What is being asked
According to the 2000 Aloha Bowl text, what was the final score of the game, and which team won?

Text to read
◆ ◆ ◆
- Date: December 25, 2000
- Season: 2000
- Stadium: Aloha Stadium
- Location: Honolulu, Hawaii
- Attendance: 24,397

United States TV coverage
- Network: ABC
- Announcers: Brent Musburger Gary Danielson Jack Arute

= 2000 Aloha Bowl =

American college football game

The 2000 Aloha Bowl was a college football bowl game played Christmas Day 2000 in Honolulu, Hawaii. It was part of the 2000 NCAA Division I-A football season. It featured the Boston College Eagles of the Big East Conference, and the Arizona State Sun Devils of the Pacific-10 Conference. Boston College won the game, 31–17. This was the final Aloha Bowl.

==Scoring summary==
- Arizona State - Tom Pace 14 yard touchdown run (Barth kick), 11:50 remaining in 1st.
- Boston College - Cedric Washington 10 yard touchdown run (Sutphin kick), 10:43 remaining in 1st.
- Boston College - 50 yard field goal by Mike Sutphin, 8:20 remaining in 1st.
◆ ◆ ◆
Collected data entries
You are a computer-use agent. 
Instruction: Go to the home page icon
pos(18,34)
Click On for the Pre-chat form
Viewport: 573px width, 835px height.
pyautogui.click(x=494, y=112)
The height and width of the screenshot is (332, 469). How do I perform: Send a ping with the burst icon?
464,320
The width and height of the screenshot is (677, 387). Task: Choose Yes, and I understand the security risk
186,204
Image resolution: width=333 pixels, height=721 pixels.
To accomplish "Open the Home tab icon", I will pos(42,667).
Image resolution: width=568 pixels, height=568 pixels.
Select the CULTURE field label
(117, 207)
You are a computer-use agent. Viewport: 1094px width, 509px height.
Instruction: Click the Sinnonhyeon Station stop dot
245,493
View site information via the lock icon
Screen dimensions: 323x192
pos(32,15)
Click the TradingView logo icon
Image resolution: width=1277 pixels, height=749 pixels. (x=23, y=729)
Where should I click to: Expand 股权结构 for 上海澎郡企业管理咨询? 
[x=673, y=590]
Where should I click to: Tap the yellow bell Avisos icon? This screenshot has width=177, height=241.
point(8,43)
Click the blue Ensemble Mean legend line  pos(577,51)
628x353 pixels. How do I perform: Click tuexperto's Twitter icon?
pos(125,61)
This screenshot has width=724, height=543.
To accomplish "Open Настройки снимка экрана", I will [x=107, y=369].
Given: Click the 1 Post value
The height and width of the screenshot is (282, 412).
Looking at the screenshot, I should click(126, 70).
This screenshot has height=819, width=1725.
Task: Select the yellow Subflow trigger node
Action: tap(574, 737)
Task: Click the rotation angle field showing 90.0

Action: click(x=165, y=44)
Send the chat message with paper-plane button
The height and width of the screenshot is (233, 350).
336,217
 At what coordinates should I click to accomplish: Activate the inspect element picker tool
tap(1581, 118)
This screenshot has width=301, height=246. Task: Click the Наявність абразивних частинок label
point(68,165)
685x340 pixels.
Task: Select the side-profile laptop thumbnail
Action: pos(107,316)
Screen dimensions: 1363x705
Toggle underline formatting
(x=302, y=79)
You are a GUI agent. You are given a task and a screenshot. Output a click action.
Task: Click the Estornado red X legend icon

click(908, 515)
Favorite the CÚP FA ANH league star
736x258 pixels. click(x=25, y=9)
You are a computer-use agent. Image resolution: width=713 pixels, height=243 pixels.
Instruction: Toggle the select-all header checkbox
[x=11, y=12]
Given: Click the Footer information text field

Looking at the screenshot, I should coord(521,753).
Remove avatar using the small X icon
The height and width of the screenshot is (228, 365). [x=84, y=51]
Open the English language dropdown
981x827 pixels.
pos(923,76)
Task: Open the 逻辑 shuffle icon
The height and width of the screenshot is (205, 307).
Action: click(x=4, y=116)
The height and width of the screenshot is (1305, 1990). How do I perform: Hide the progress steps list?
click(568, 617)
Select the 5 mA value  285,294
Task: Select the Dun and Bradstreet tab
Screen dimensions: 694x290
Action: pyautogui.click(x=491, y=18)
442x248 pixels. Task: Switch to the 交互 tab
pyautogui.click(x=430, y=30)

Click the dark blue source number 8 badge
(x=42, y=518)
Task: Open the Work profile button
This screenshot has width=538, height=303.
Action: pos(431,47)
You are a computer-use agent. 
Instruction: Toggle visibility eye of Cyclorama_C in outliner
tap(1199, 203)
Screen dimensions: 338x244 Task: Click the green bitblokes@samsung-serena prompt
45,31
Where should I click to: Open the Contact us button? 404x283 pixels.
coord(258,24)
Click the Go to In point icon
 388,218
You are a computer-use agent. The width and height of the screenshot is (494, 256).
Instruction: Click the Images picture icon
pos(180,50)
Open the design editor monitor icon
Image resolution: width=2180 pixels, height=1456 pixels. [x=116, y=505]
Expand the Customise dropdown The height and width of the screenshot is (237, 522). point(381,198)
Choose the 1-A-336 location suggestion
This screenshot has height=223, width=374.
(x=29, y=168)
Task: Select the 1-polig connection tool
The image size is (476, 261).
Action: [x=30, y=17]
◆ ◆ ◆
Task solution
Boston College won the game, 31–17.